Analysts say the increase was mainly due to statistical flukes. Activity in the third quarter of 2019 was depressed by the launch of the city's mansion tax. Also, a spate of hyper-priced deal closings at the new luxury condo tower 220 Central Park South, which were negotiated years ago, also raised prices.
Analysts also say the average and median sales prices in Manhattan are more a reflection of which apartments are selling versus a way to gauge the value of the same apartment over time. Because the third quarter saw more sales of larger, more expensive apartments, the average and median prices skewed higher.
A more accurate reflection of price drops, they say, is the average discount between the asking price and sale price.
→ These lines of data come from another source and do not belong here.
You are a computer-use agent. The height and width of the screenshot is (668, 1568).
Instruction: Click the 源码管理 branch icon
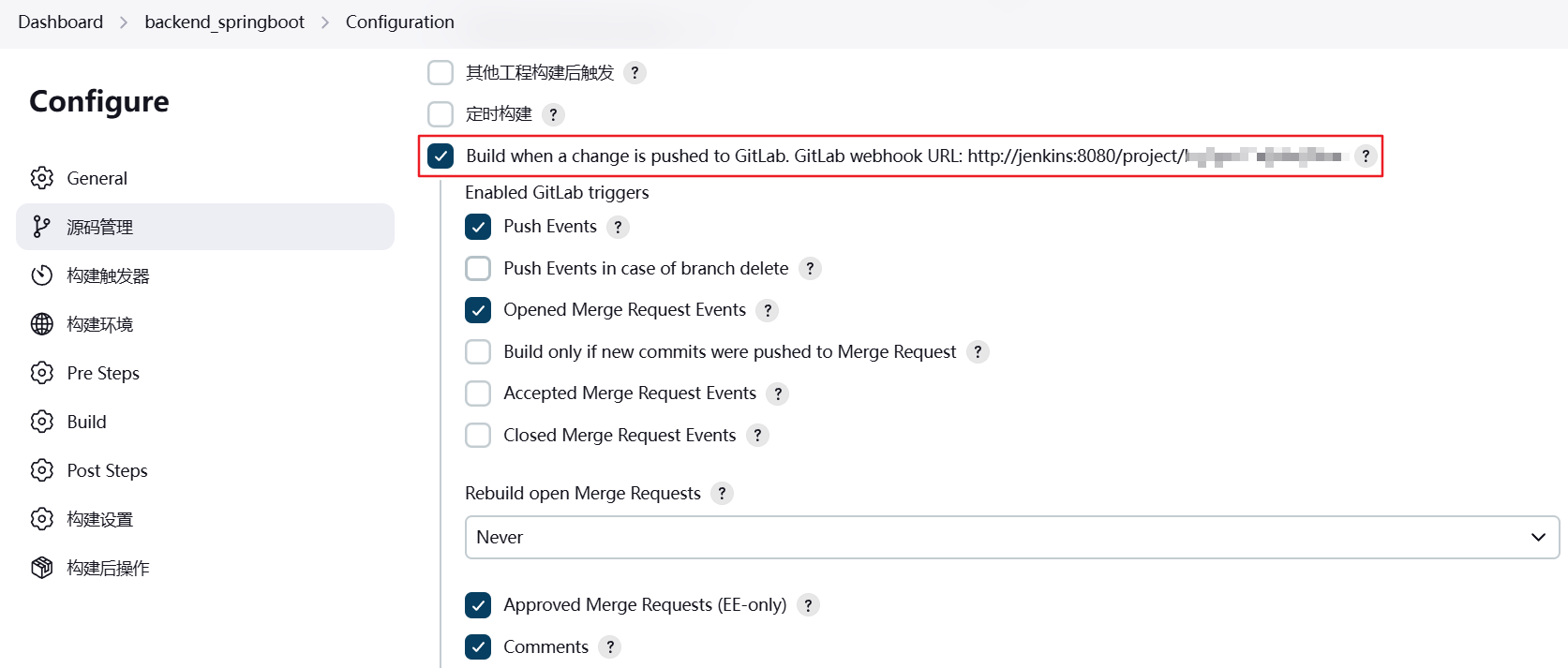coord(42,227)
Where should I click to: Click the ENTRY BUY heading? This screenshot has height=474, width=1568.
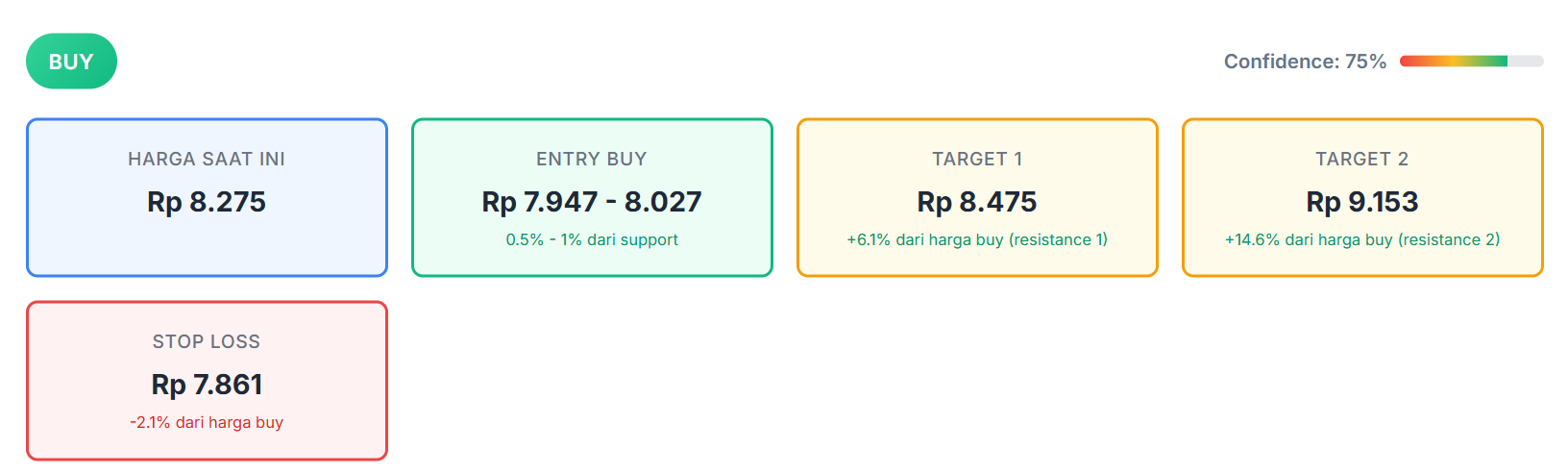592,159
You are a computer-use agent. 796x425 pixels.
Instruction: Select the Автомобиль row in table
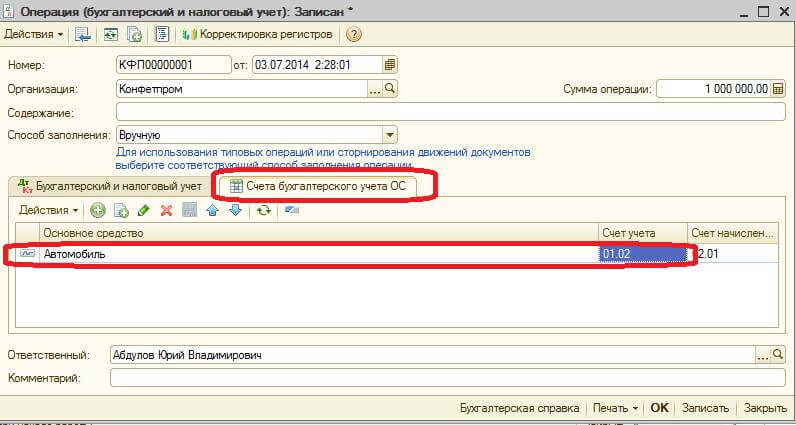[300, 254]
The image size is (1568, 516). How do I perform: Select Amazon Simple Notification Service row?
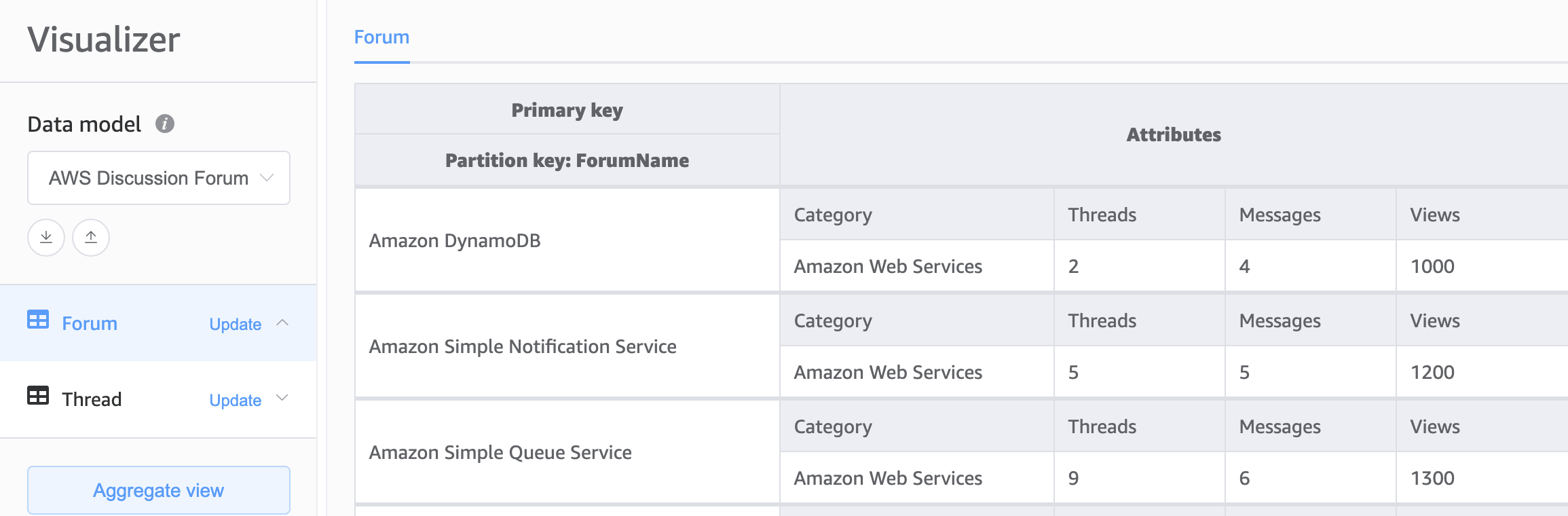point(523,347)
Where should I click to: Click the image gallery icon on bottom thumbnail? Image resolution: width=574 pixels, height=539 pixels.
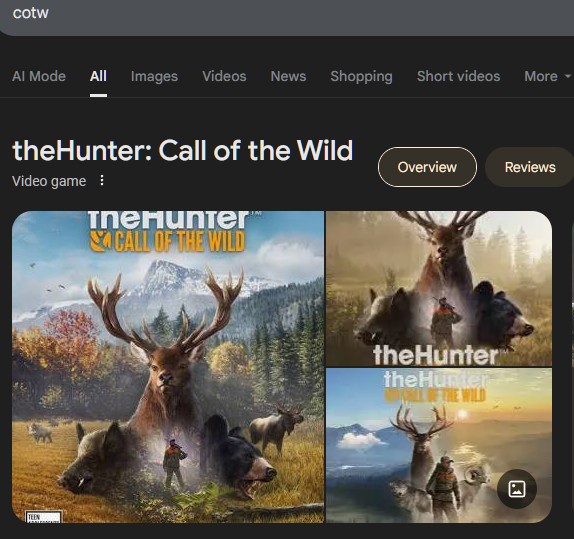[517, 489]
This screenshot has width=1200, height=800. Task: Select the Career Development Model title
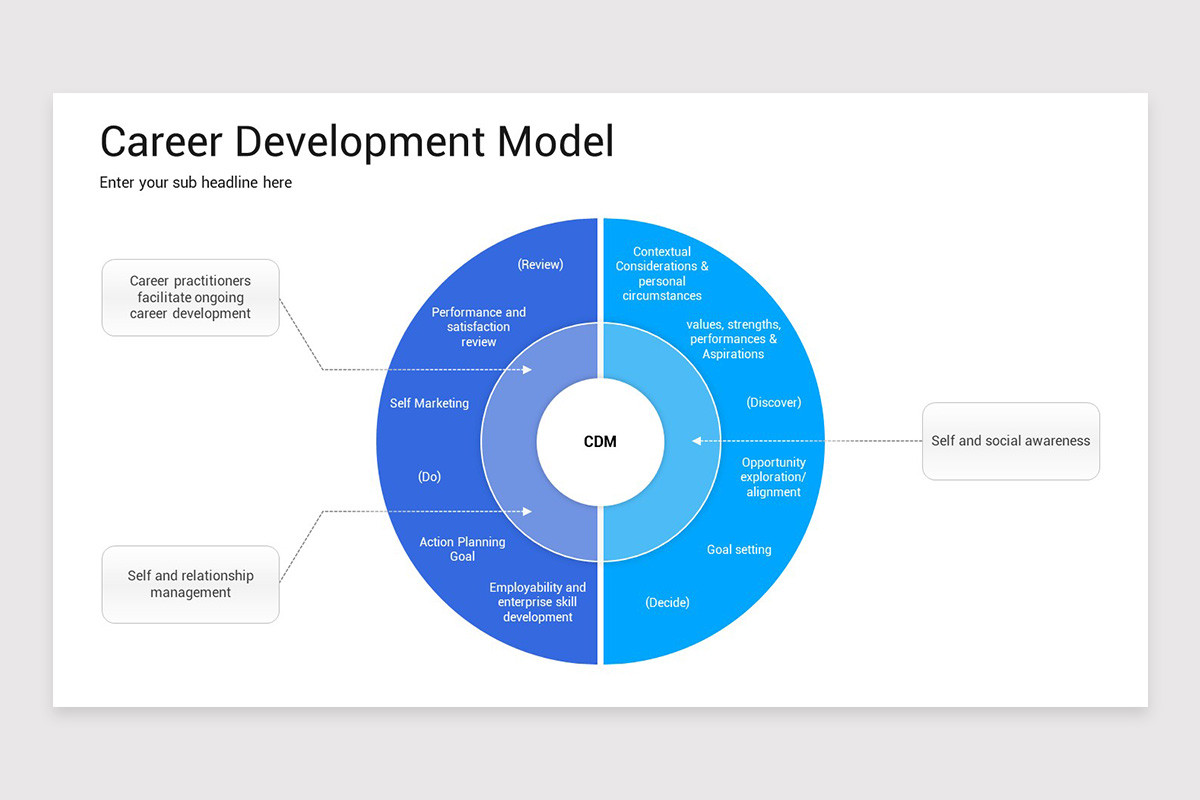click(x=356, y=141)
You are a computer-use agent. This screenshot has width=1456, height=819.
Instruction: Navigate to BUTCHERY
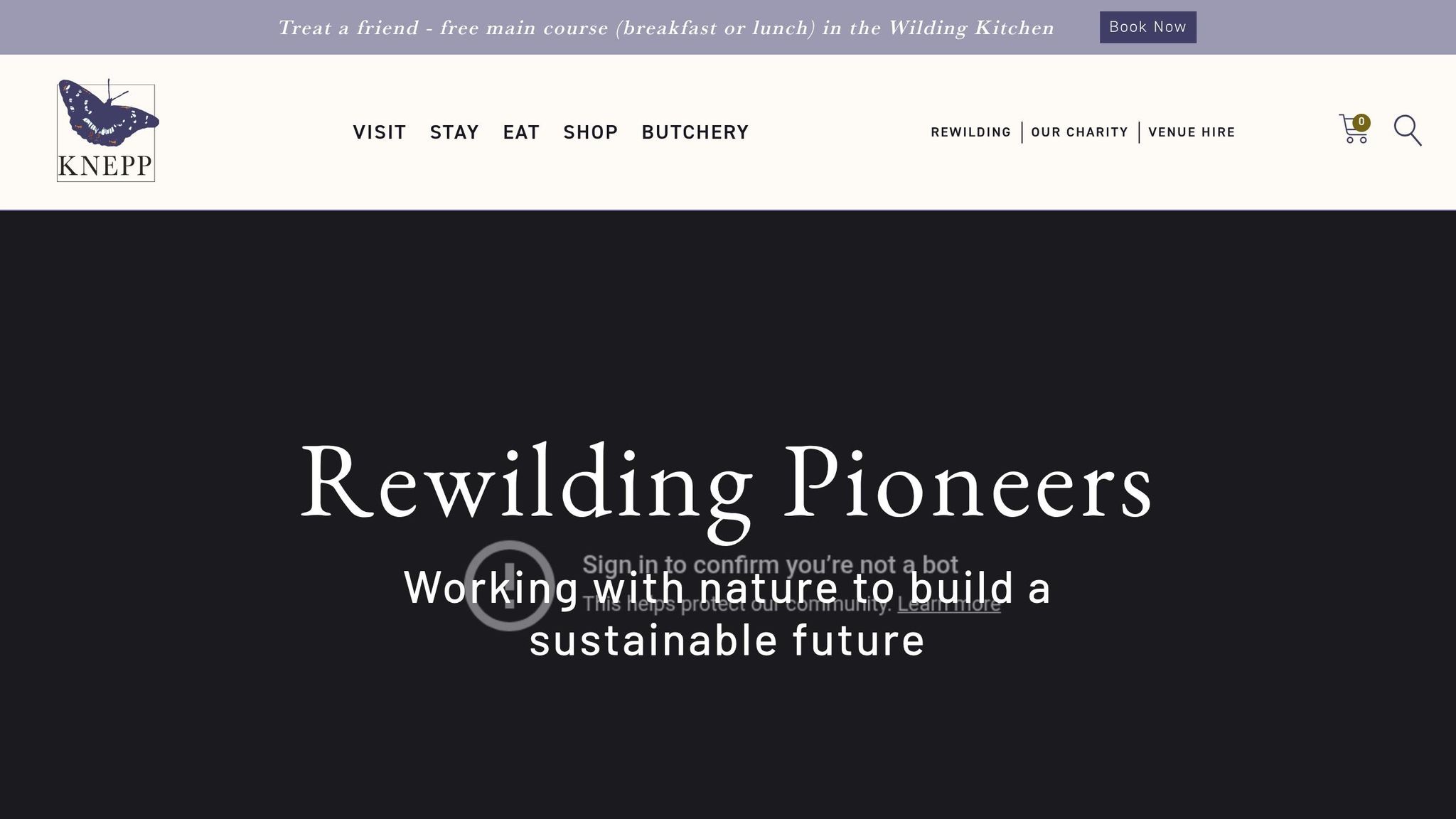[695, 133]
Apartments in the third quarter sold for an average discount of 9% — compared with a more typical discount of 5% before the coronavirus pandemic.
Still, the average price-per-square foot in Manhattan also rose in the third quarter, suggesting that prices still have further to fall before buyers rush in.
"If you look at 2009 and then Sept. 11, the sellers can take a few years to adjust," Miller said.
Miller said he doesn't expect true prices to fall more than about 10%. Before the pandemic, prices were already down 15% from the peak of 2015-2016, he said. So the combined discount of 25% off the peak should be enough to attract buyers to the city again, he said.
"But that all depends on quality-of-life issues like policing, sanitation and public transportation," he said. "I don't see an improvement in the market in the fourth quarter. But I think we could see notable improvement in 2021."